### WHAT IS NEEDED
Print the rows below word for word, starting at the line that contains "Given: Click the" and ending after the line that contains "Action: click(596, 178)". Leave out the pictures.

### RECORDS FOR PROCESSING
---

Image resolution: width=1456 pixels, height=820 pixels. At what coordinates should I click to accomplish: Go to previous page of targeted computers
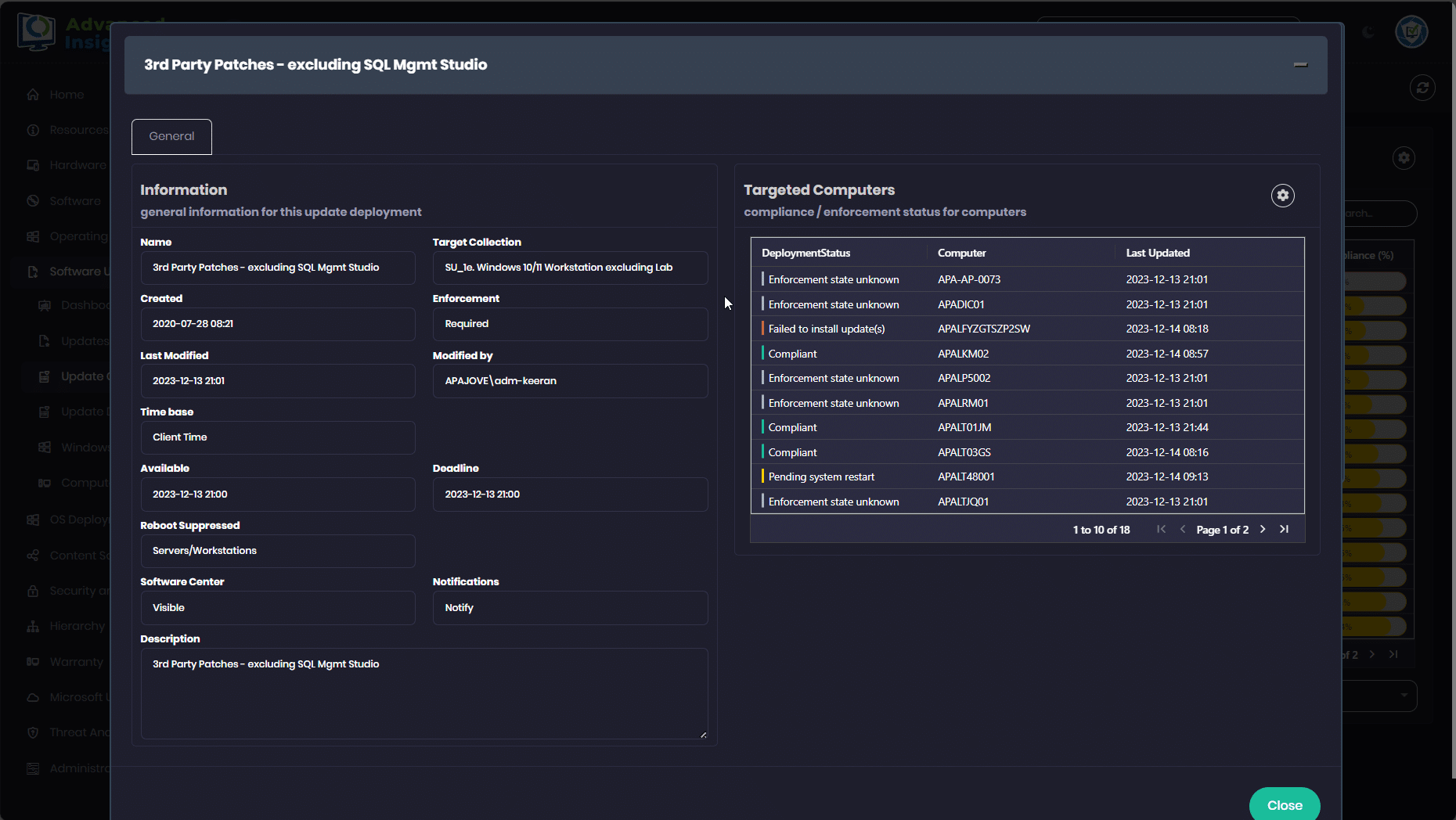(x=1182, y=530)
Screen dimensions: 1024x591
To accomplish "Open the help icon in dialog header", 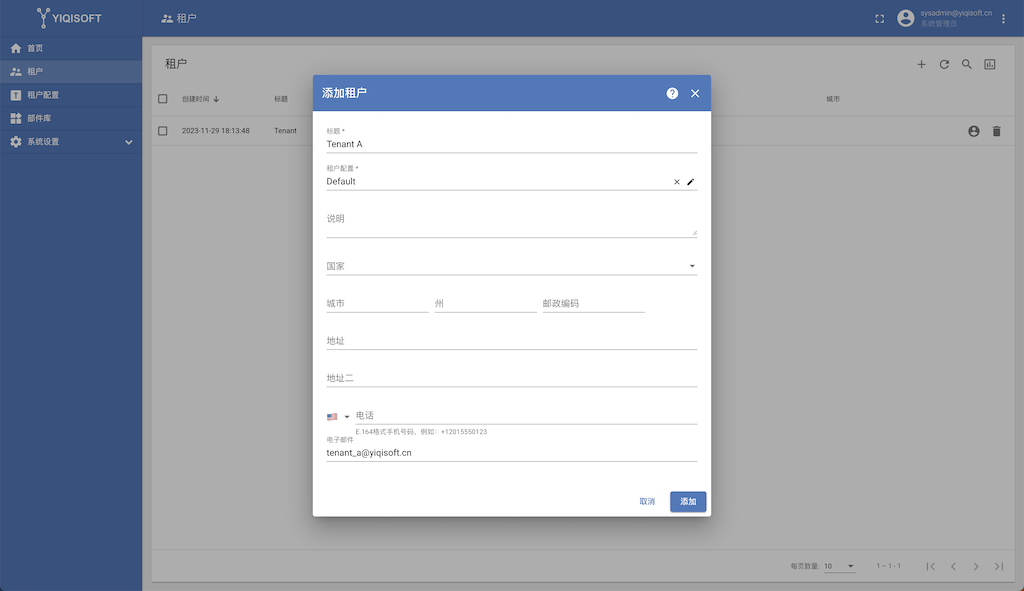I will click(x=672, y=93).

---

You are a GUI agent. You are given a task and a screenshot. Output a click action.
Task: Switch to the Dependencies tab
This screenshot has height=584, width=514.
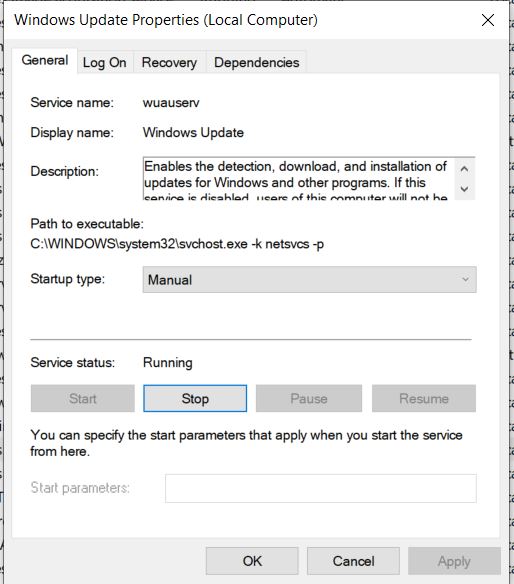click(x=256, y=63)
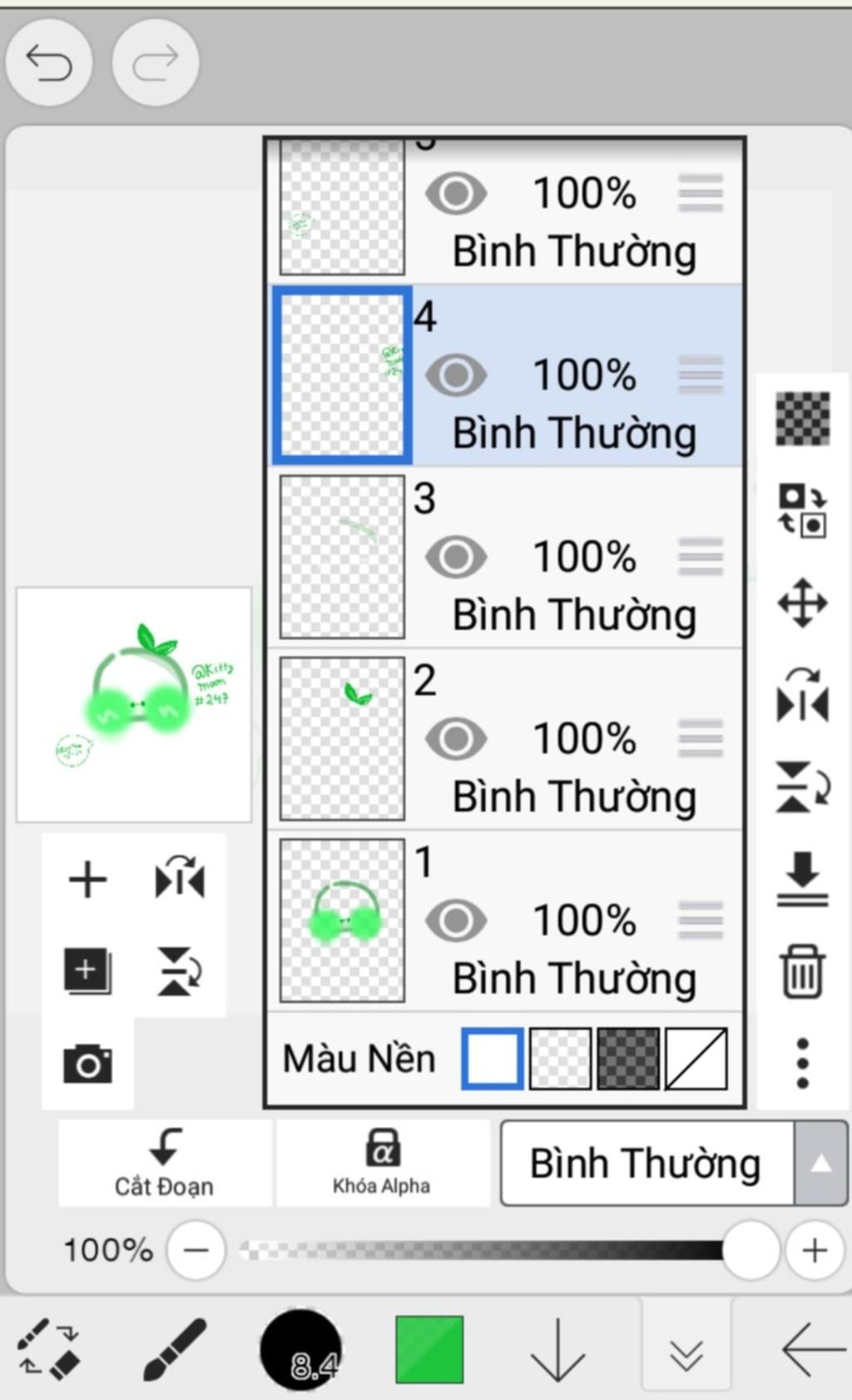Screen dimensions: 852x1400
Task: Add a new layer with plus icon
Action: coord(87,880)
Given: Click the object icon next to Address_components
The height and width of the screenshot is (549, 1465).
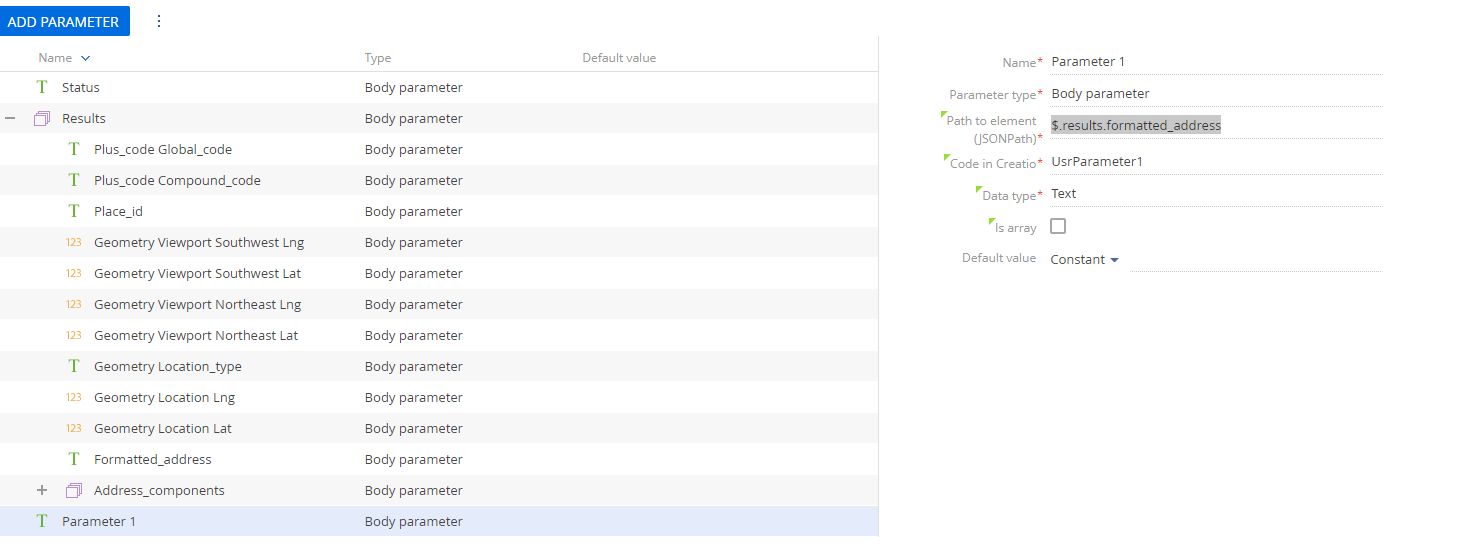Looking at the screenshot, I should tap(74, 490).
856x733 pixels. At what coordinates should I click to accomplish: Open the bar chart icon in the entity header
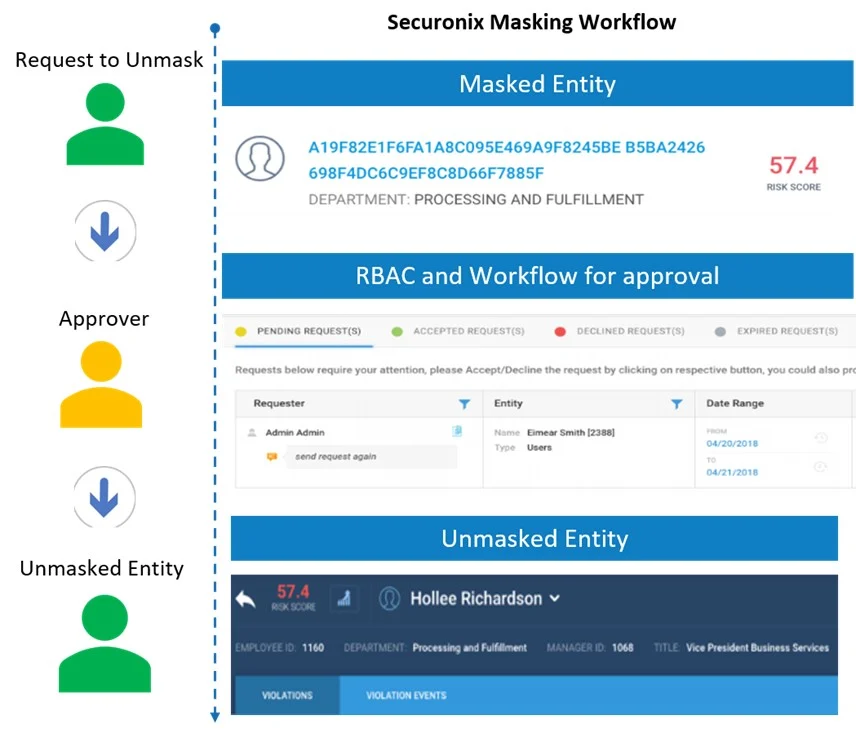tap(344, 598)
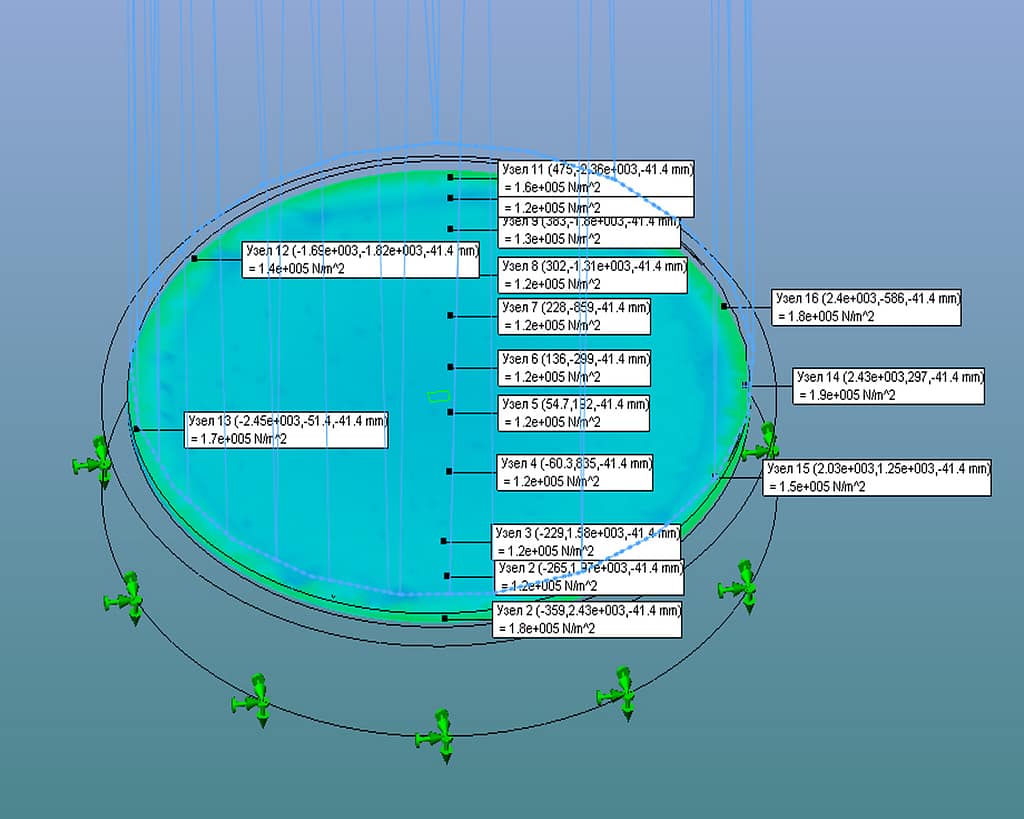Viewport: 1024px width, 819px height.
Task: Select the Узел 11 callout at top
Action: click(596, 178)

---

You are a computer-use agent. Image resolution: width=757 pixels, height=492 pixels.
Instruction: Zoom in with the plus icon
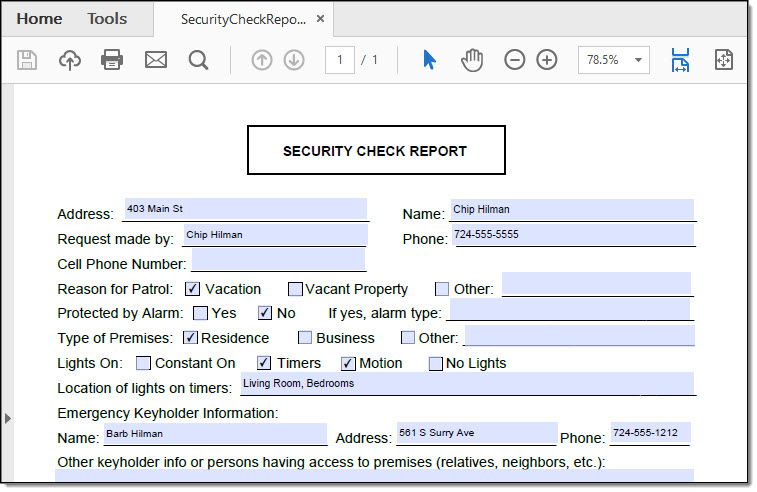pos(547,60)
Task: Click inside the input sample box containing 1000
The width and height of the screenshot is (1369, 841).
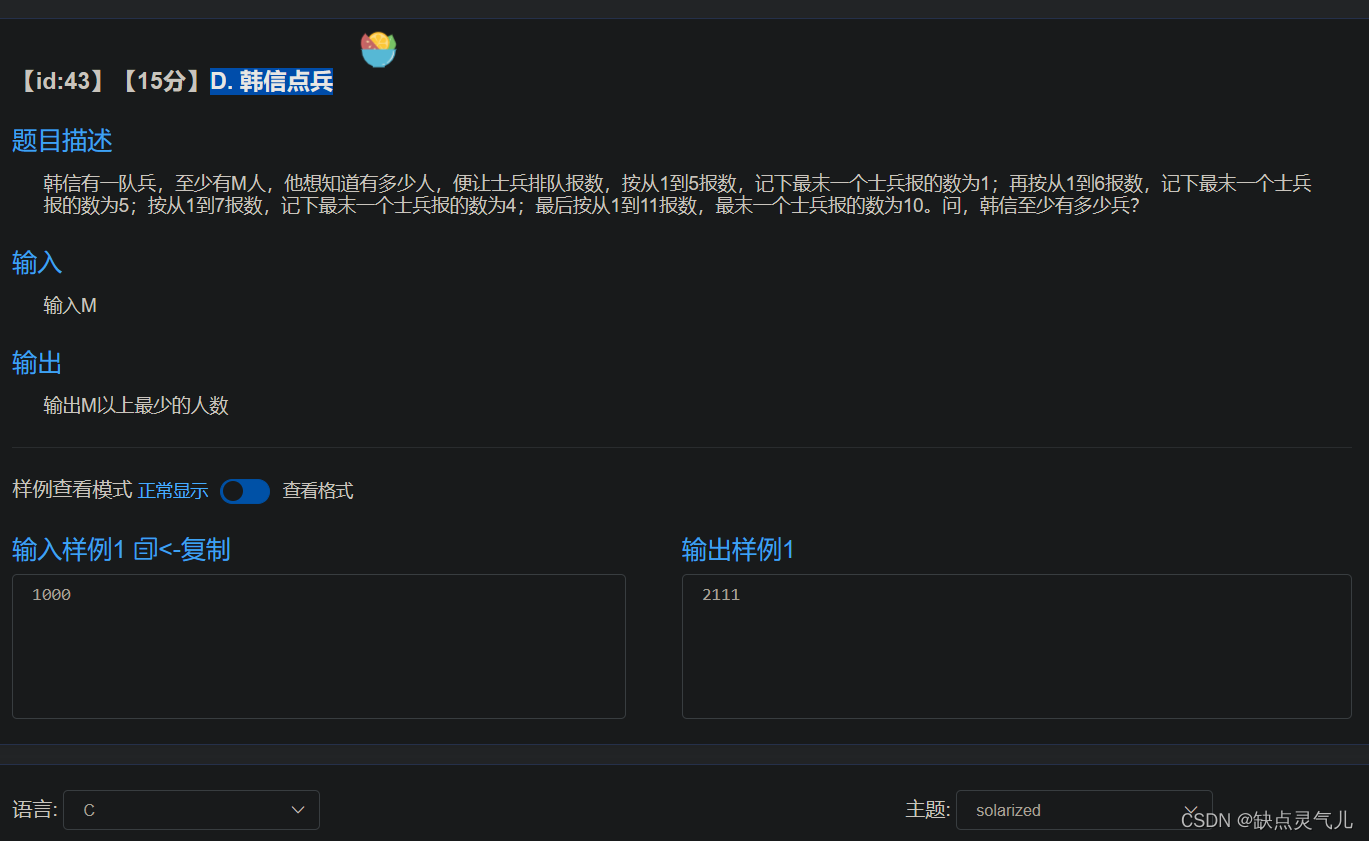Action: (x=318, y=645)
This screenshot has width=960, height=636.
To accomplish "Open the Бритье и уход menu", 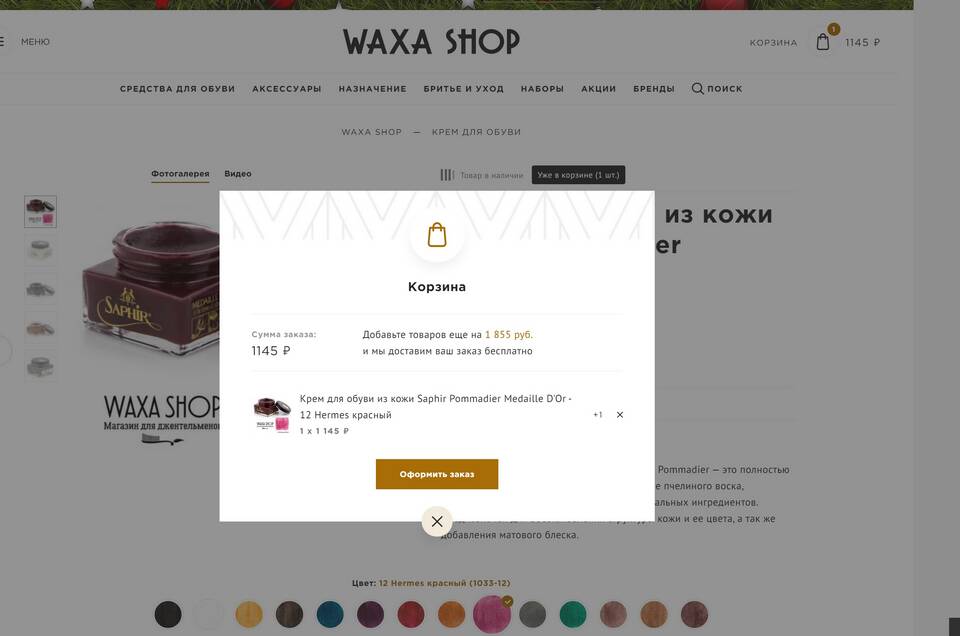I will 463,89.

---

### SOLVED EXERCISE
Given: Click the object icon next to Address_components
The height and width of the screenshot is (549, 1465).
Looking at the screenshot, I should tap(74, 490).
856x733 pixels. At what coordinates should I click to accomplish: Open the bar chart icon in the entity header
tap(344, 598)
Viewport: 1024px width, 819px height.
Task: Select the Узел 11 callout at top
Action: click(596, 178)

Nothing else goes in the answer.